The binomial expansion of \(\sqrt{1 + 4x}\) is given by:

\(1 + 2x - 2x^2 + \cdots\)

Now, consider the expression \((a + bx)(1 + 2x - 2x^2)\).

Expanding this, we have:

\((a + bx)(1 + 2x - 2x^2) = a(1 + 2x - 2x^2) + bx(1 + 2x - 2x^2)\)

\(= a + 2ax - 2ax^2 + bx + 2bx^2 - 2bx^3\)

Collecting terms, the coefficient of \(x\) is \(2a + b\), and the coefficient of \(x^2\) is \(-2a + 2b\).

We are given:

\(2a + b = 3\)

\(-2a + 2b = -6\)

Solving these equations simultaneously:

From \(2a + b = 3\), we have \(b = 3 - 2a\).

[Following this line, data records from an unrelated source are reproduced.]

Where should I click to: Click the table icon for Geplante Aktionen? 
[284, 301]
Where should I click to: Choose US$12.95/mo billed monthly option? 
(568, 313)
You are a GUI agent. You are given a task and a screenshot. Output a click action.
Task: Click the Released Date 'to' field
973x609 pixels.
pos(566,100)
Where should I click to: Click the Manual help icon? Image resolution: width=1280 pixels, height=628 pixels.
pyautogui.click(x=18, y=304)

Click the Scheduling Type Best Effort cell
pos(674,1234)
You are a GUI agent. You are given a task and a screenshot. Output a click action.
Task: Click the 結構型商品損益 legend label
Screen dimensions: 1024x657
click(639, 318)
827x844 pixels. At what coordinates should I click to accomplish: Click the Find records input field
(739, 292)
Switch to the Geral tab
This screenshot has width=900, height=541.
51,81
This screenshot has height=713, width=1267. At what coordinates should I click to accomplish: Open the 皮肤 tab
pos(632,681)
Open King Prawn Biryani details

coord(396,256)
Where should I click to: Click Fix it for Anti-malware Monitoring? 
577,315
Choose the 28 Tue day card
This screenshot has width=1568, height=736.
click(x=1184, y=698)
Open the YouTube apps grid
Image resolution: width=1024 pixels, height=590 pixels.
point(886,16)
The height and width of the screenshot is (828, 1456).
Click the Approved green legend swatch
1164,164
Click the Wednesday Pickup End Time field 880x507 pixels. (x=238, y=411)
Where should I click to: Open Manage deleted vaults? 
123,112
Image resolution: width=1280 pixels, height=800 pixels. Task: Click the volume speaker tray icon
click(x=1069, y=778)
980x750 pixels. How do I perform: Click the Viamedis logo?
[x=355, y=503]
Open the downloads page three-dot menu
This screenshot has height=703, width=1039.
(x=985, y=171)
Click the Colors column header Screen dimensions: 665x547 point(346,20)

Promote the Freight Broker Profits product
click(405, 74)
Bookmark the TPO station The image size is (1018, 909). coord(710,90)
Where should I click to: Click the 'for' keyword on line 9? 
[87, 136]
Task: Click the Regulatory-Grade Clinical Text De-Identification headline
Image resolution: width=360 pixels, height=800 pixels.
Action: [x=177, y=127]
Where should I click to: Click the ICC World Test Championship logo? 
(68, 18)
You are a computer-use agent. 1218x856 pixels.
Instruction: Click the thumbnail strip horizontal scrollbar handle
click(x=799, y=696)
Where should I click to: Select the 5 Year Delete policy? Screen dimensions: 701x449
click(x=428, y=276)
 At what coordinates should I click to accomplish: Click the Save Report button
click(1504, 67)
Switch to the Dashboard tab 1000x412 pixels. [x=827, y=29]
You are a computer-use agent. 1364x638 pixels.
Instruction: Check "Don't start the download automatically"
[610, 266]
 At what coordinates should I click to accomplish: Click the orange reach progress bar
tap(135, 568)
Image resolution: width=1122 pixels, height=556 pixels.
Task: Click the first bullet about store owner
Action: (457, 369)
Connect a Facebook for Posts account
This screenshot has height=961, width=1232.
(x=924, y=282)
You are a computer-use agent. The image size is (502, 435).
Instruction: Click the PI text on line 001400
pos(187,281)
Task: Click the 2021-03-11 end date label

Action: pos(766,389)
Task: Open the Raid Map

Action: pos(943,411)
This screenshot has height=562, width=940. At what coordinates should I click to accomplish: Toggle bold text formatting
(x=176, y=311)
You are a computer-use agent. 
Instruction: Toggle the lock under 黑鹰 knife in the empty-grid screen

Substitute \(b = 3 - 2a\) into \(-2a + 2b = -6\):

\(-2a + 2(3 - 2a) = -6\)

\(-2a + 6 - 4a = -6\)

\(-6a + 6 = -6\)

\(-6a = -12\)

\(a = 2\)

Substitute \(a = 2\) back into \(b = 3 - 2a\):

\(b = 3 - 2(2) = 3 - 4 = -1\)

Thus, \(a = 2\) and \(b = -1\).